Set exercise 1 → In the Good Friday essay, why is injustice that arrives through process harder to resist than injustice that arrives shouting? Answer in one to three sentences.
Set exercise 2 →
Answer these questions from the Good Friday essay:
(a) What does the essay say Pontius Pilate was doing?
(b) In what month and year does the United Nations afternoon take place?
(c) How many moments surrounding this Good Friday does the essay ask the reader to consider?

Selected passage →
There is a thread that runs from Golgotha to the hold of a slave ship to a chamber of the United Nations on a Wednesday afternoon in March 2026. It is not a thread of progress. It is a thread of recurrence.

Themba Dlamini

They will call it Good Friday. Across the world, churches will dim their lights. Some will drape themselves in purple. Others will strip the room bare. The music will slow – or fall away completely. The story will be told again: a man arrested in a garden, tried at night, handed between authorities, beaten, and executed on a hill outside the city while the machinery of empire moved forward, steady and untroubled.

They will call it good. Not because it was just. Because they believe it was true – and because truth, when it arrives through suffering, has a way of surviving everything that tries to erase it.

But the cross was never meant to remain in the past. It was planted in history, not removed from it. The questions it raises – about power, about certainty, about which suffering is explained and which is stopped – do not settle. They return, year after year, in the present tense.

This year, they return with names attached.

The machinery that called itself justice

There is a detail about the crucifixion that rarely receives enough weight: no one involved believed they were doing something wrong. Pontius Pilate was preserving order in a volatile province. Religious authorities acted with theological conviction. Soldiers followed procedure.

The cross was not the product of chaos. It was the product of systems operating as designed – authority and justification working together towards an irreversible end.

The most dangerous injustice is not the kind born of hatred. It is the kind born of certainty – the settled belief that what is being done is necessary, defensible, even moral.

If injustice arrived shouting, it would be easier to resist. But injustice that arrives through process – through law, through institutions, through the agreement of reasonable people – is difficult to name while it is happening. It is usually named later – when the cost has already been paid by those who could not afford it.

With that in mind, consider three moments surrounding this Good Friday. They differ in geography, in scale, in the centuries they reach across. But they share a structure the cross was meant, among other things, to help us recognise.

Information shown →
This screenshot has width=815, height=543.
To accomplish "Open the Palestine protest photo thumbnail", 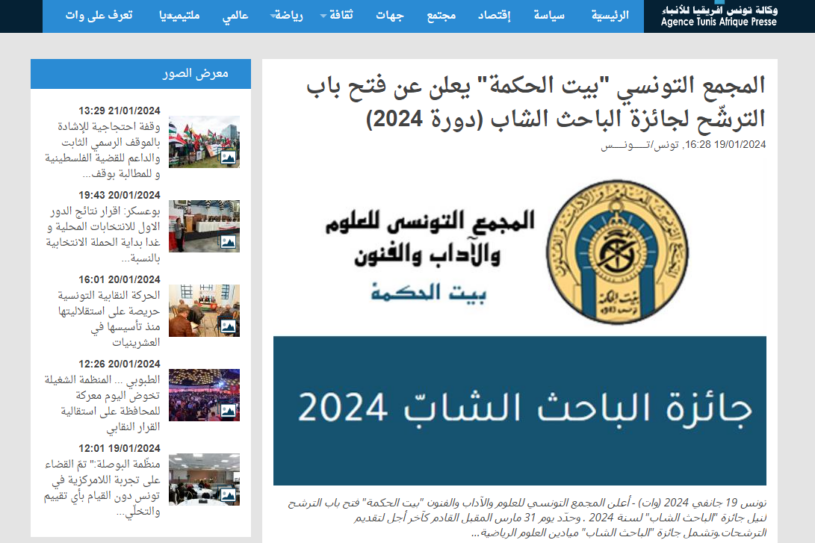I will coord(204,142).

Answer 1 → It comes through law, institutions, and the agreement of reasonable people, so it is difficult to name while it is happening. It is usually named only later, after the cost has already been paid by those who could not afford it.

Answer 2 →
(a) Preserving order in a volatile province.
(b) March 2026.
(c) Three.